● Directions
What is needed is an exact copy of all the lines below.

● Data
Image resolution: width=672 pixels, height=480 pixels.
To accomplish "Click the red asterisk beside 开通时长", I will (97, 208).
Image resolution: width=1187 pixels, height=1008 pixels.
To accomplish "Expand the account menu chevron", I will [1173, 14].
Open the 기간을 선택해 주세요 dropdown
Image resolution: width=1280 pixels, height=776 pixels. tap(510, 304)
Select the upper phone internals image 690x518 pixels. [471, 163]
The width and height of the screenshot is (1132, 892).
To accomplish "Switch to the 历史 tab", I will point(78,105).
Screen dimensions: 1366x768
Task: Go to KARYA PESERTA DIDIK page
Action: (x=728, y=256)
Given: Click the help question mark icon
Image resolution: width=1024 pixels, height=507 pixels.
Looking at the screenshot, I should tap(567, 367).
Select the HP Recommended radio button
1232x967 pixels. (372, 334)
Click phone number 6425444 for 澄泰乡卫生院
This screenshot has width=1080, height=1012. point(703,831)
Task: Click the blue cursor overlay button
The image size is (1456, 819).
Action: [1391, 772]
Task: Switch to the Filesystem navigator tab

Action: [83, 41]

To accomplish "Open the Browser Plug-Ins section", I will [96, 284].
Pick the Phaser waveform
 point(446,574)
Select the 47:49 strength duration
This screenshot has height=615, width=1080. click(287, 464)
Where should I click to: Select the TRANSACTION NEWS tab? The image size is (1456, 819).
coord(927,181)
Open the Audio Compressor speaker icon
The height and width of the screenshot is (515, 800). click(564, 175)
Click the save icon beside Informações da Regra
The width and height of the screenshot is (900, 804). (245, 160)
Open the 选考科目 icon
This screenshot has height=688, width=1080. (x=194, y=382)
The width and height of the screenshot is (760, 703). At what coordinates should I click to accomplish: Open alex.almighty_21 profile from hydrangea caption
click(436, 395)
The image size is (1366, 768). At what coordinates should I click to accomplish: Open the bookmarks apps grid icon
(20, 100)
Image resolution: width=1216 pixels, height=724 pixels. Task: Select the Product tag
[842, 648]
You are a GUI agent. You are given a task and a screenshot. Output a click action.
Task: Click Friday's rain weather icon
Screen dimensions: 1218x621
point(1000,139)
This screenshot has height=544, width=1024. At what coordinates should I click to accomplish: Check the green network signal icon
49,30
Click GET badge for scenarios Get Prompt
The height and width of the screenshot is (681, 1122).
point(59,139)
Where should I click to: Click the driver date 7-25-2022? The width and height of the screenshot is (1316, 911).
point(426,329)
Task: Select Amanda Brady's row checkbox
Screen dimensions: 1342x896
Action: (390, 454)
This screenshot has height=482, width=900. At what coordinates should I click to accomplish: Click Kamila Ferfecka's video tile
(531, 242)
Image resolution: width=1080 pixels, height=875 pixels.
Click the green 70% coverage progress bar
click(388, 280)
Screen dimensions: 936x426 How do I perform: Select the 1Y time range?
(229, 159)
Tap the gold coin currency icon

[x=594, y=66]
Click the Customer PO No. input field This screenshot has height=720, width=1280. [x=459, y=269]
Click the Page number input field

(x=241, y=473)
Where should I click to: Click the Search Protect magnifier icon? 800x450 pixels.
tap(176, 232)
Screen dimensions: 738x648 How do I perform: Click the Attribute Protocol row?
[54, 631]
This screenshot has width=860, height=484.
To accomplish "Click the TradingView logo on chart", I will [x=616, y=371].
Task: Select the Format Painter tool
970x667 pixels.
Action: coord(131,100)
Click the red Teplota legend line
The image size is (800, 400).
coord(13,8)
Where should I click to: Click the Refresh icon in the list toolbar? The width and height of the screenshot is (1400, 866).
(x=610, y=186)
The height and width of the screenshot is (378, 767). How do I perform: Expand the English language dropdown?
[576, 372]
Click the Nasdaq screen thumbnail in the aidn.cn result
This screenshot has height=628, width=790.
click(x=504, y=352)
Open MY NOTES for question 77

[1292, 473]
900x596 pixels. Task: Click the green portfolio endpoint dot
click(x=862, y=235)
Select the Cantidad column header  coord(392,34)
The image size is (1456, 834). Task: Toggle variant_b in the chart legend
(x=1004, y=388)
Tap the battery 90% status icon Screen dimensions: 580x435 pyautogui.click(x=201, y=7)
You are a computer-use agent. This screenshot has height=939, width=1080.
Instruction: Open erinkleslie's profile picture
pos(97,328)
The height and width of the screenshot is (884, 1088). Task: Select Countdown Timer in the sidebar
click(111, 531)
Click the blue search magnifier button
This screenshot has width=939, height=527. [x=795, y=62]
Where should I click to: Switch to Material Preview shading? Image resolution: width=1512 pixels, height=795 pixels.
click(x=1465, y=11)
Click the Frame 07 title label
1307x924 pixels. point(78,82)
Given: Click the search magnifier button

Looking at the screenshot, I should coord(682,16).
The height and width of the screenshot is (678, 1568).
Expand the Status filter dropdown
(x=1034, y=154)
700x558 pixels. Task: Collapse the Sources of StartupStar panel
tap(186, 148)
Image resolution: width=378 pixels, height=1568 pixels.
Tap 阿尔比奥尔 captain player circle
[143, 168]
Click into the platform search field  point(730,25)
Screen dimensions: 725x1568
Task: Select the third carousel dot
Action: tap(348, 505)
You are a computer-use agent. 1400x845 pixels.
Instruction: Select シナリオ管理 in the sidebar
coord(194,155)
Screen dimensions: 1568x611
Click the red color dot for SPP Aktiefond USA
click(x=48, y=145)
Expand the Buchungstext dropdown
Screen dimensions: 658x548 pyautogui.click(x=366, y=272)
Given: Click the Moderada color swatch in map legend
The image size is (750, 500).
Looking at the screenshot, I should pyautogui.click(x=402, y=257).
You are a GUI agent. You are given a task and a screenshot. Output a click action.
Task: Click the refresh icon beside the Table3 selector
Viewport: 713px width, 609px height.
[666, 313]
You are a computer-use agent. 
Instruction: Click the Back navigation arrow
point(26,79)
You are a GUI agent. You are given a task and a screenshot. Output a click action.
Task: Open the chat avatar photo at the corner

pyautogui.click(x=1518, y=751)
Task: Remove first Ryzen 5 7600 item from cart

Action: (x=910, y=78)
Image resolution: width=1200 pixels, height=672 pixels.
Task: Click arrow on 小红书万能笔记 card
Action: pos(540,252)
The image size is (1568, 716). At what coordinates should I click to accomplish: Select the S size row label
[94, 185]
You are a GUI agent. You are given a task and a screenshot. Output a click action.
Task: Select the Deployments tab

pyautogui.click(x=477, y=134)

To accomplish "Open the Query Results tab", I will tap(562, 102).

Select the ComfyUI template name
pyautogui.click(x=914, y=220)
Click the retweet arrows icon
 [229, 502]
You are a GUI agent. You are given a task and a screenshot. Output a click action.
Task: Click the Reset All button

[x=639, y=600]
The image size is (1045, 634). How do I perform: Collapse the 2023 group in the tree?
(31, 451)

● Exercise output
Image resolution: width=672 pixels, height=480 pixels.
To accomplish "Click the red asterisk beside 开通时长", I will (97, 208).
Image resolution: width=1187 pixels, height=1008 pixels.
To accomplish "Expand the account menu chevron", I will [1173, 14].
Open the 기간을 선택해 주세요 dropdown
Image resolution: width=1280 pixels, height=776 pixels. tap(510, 304)
Select the upper phone internals image 690x518 pixels. [471, 163]
The width and height of the screenshot is (1132, 892).
To accomplish "Switch to the 历史 tab", I will point(78,105).
Screen dimensions: 1366x768
Task: Go to KARYA PESERTA DIDIK page
Action: (x=728, y=256)
Given: Click the help question mark icon
Image resolution: width=1024 pixels, height=507 pixels.
Looking at the screenshot, I should tap(567, 367).
Select the HP Recommended radio button
1232x967 pixels. (372, 334)
Click phone number 6425444 for 澄泰乡卫生院
This screenshot has width=1080, height=1012. point(703,831)
Task: Click the blue cursor overlay button
The image size is (1456, 819).
Action: [1391, 772]
Task: Switch to the Filesystem navigator tab

Action: [83, 41]

To accomplish "Open the Browser Plug-Ins section", I will [96, 284].
Pick the Phaser waveform
 point(446,574)
Select the 47:49 strength duration
This screenshot has height=615, width=1080. click(287, 464)
Where should I click to: Select the TRANSACTION NEWS tab? The image size is (1456, 819).
coord(927,181)
Open the Audio Compressor speaker icon
The height and width of the screenshot is (515, 800). click(564, 175)
Click the save icon beside Informações da Regra
The width and height of the screenshot is (900, 804). (245, 160)
Open the 选考科目 icon
This screenshot has height=688, width=1080. (x=194, y=382)
The width and height of the screenshot is (760, 703). At what coordinates should I click to accomplish: Open alex.almighty_21 profile from hydrangea caption
click(436, 395)
The image size is (1366, 768). At what coordinates should I click to accomplish: Open the bookmarks apps grid icon
(20, 100)
Image resolution: width=1216 pixels, height=724 pixels. Task: Select the Product tag
[842, 648]
You are a GUI agent. You are given a task and a screenshot. Output a click action.
Task: Click Friday's rain weather icon
Screen dimensions: 1218x621
point(1000,139)
This screenshot has height=544, width=1024. At what coordinates should I click to accomplish: Check the green network signal icon
49,30
Click GET badge for scenarios Get Prompt
The height and width of the screenshot is (681, 1122).
point(59,139)
Where should I click to: Click the driver date 7-25-2022? The width and height of the screenshot is (1316, 911).
point(426,329)
Task: Select Amanda Brady's row checkbox
Screen dimensions: 1342x896
Action: (390, 454)
This screenshot has height=482, width=900. At what coordinates should I click to accomplish: Click Kamila Ferfecka's video tile
(531, 242)
Image resolution: width=1080 pixels, height=875 pixels.
Click the green 70% coverage progress bar
click(388, 280)
Screen dimensions: 936x426 How do I perform: Select the 1Y time range?
(229, 159)
Tap the gold coin currency icon

[x=594, y=66]
Click the Customer PO No. input field This screenshot has height=720, width=1280. [x=459, y=269]
Click the Page number input field

(x=241, y=473)
Where should I click to: Click the Search Protect magnifier icon? 800x450 pixels.
tap(176, 232)
Screen dimensions: 738x648 How do I perform: Click the Attribute Protocol row?
[54, 631]
This screenshot has width=860, height=484.
To accomplish "Click the TradingView logo on chart", I will [x=616, y=371].
Task: Select the Format Painter tool
970x667 pixels.
Action: coord(131,100)
Click the red Teplota legend line
The image size is (800, 400).
coord(13,8)
Where should I click to: Click the Refresh icon in the list toolbar? The width and height of the screenshot is (1400, 866).
(x=610, y=186)
The height and width of the screenshot is (378, 767). How do I perform: Expand the English language dropdown?
[576, 372]
Click the Nasdaq screen thumbnail in the aidn.cn result
This screenshot has height=628, width=790.
click(x=504, y=352)
Open MY NOTES for question 77

[1292, 473]
900x596 pixels. Task: Click the green portfolio endpoint dot
click(x=862, y=235)
Select the Cantidad column header  coord(392,34)
The image size is (1456, 834). Task: Toggle variant_b in the chart legend
(x=1004, y=388)
Tap the battery 90% status icon Screen dimensions: 580x435 pyautogui.click(x=201, y=7)
You are a computer-use agent. This screenshot has height=939, width=1080.
Instruction: Open erinkleslie's profile picture
pos(97,328)
The height and width of the screenshot is (884, 1088). Task: Select Countdown Timer in the sidebar
click(111, 531)
Click the blue search magnifier button
This screenshot has width=939, height=527. [x=795, y=62]
Where should I click to: Switch to Material Preview shading? Image resolution: width=1512 pixels, height=795 pixels.
click(x=1465, y=11)
Click the Frame 07 title label
1307x924 pixels. point(78,82)
Given: Click the search magnifier button

Looking at the screenshot, I should coord(682,16).
The height and width of the screenshot is (678, 1568).
Expand the Status filter dropdown
(x=1034, y=154)
700x558 pixels. Task: Collapse the Sources of StartupStar panel
tap(186, 148)
Image resolution: width=378 pixels, height=1568 pixels.
Tap 阿尔比奥尔 captain player circle
[143, 168]
Click into the platform search field  point(730,25)
Screen dimensions: 725x1568
Task: Select the third carousel dot
Action: tap(348, 505)
You are a computer-use agent. 1400x845 pixels.
Instruction: Select シナリオ管理 in the sidebar
coord(194,155)
Screen dimensions: 1568x611
Click the red color dot for SPP Aktiefond USA
click(x=48, y=145)
Expand the Buchungstext dropdown
Screen dimensions: 658x548 pyautogui.click(x=366, y=272)
Given: Click the Moderada color swatch in map legend
The image size is (750, 500).
Looking at the screenshot, I should pyautogui.click(x=402, y=257).
You are a GUI agent. You are given a task and a screenshot. Output a click action.
Task: Click the refresh icon beside the Table3 selector
Viewport: 713px width, 609px height.
[666, 313]
You are a computer-use agent. 
Instruction: Click the Back navigation arrow
point(26,79)
You are a GUI agent. You are given a task and a screenshot. Output a click action.
Task: Open the chat avatar photo at the corner

pyautogui.click(x=1518, y=751)
Task: Remove first Ryzen 5 7600 item from cart

Action: (x=910, y=78)
Image resolution: width=1200 pixels, height=672 pixels.
Task: Click arrow on 小红书万能笔记 card
Action: pos(540,252)
The image size is (1568, 716). At what coordinates should I click to accomplish: Select the S size row label
[94, 185]
You are a GUI agent. You are given a task and a screenshot. Output a click action.
Task: Select the Deployments tab

pyautogui.click(x=477, y=134)

To accomplish "Open the Query Results tab", I will tap(562, 102).

Select the ComfyUI template name
pyautogui.click(x=914, y=220)
Click the retweet arrows icon
 [229, 502]
You are a GUI agent. You are given a task and a screenshot. Output a click action.
Task: Click the Reset All button

[x=639, y=600]
The image size is (1045, 634). How do I perform: Collapse the 2023 group in the tree?
(31, 451)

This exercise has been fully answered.